++++ Material shown ++++

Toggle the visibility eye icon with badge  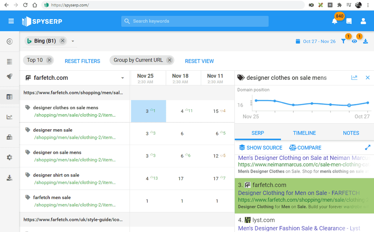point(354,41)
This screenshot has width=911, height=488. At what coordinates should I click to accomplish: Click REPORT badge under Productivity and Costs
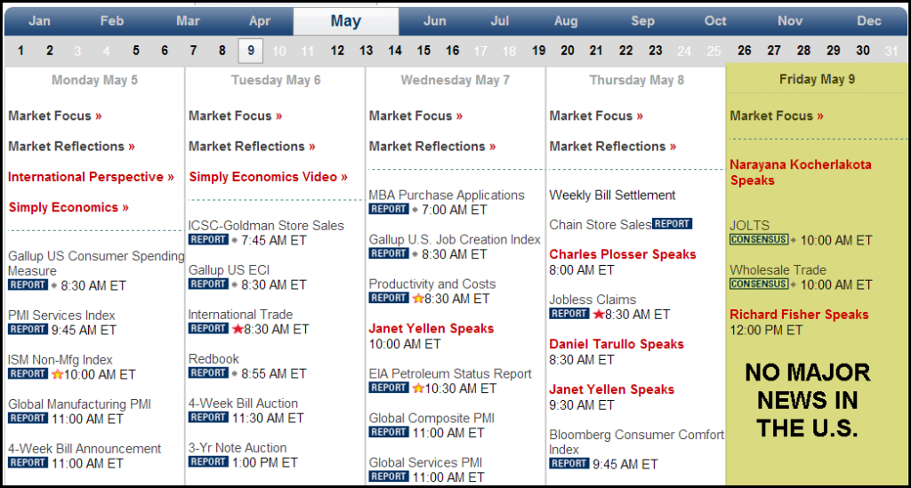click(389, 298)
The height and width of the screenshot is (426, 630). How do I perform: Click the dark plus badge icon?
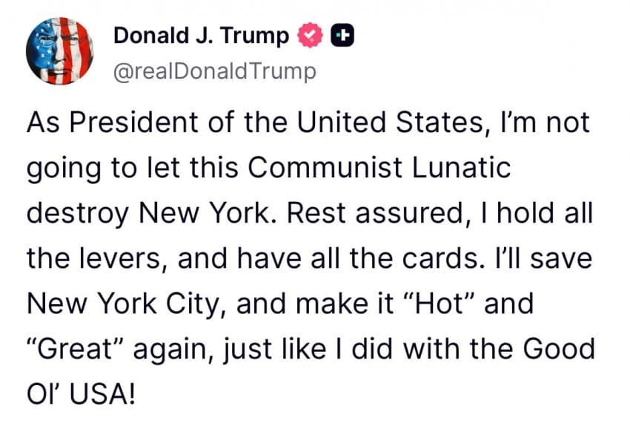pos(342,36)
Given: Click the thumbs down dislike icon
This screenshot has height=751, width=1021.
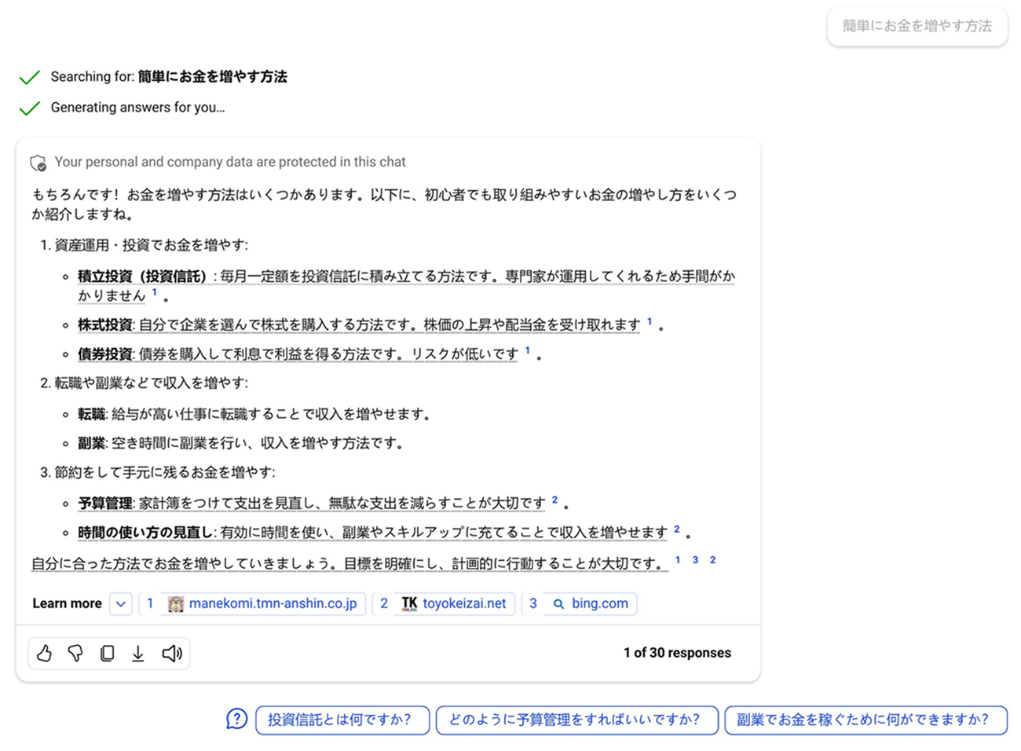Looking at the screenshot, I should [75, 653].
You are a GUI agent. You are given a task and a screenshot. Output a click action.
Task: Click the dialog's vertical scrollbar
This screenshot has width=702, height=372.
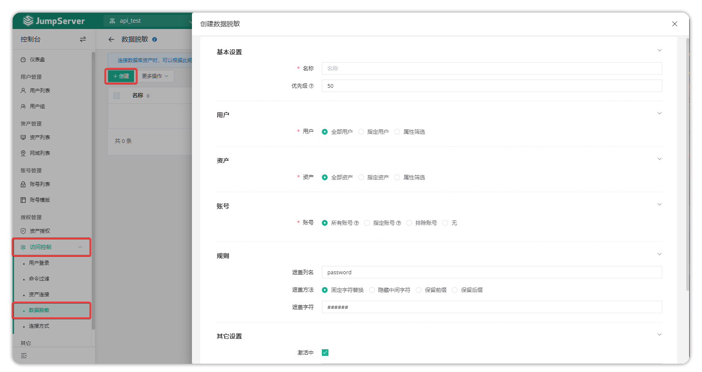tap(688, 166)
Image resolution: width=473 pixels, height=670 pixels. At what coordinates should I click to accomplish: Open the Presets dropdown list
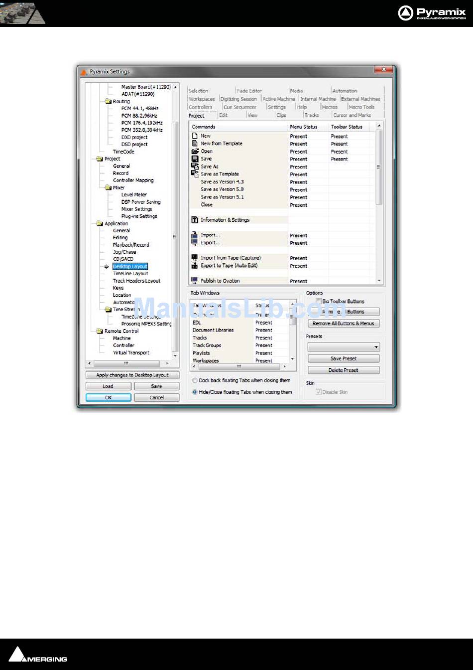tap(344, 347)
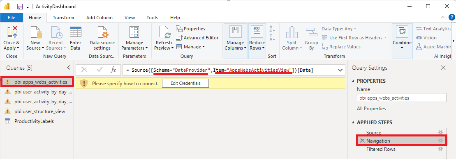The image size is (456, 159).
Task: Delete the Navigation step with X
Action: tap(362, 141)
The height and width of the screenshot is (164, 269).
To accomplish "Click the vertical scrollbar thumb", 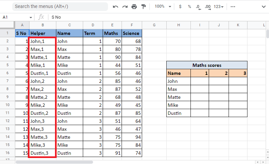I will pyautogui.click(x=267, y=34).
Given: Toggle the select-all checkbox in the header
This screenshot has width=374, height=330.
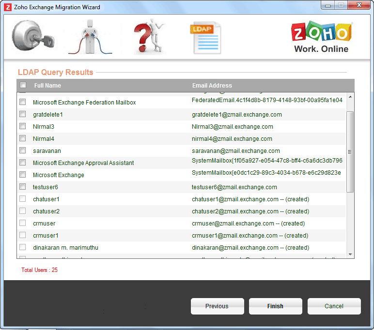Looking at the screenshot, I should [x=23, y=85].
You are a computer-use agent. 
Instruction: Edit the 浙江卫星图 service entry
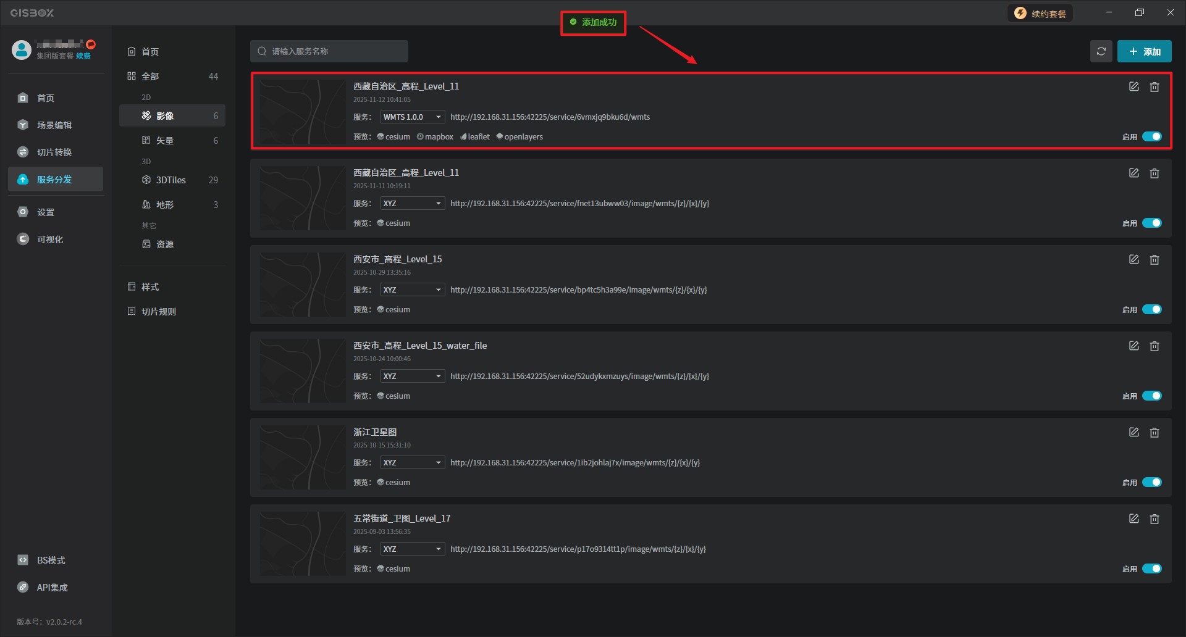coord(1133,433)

++++

Rewrite the records from the line that contains "The height and width of the screenshot is (426, 630)." through the line that contains "tap(688, 166)", both included, changing "dislike" to "disapprove" and keeping everything else the same. Return only those lines, without the pictures.

The height and width of the screenshot is (426, 630). How do I perform: Click the dark plus badge icon?
pos(342,36)
Given: Click the thumbs down disapprove icon
This screenshot has height=751, width=1021.
Looking at the screenshot, I should [75, 653].
You are a GUI agent. You are given a task and a screenshot. Output a click action.
Task: Click the dialog's vertical scrollbar
This screenshot has width=702, height=372.
tap(688, 166)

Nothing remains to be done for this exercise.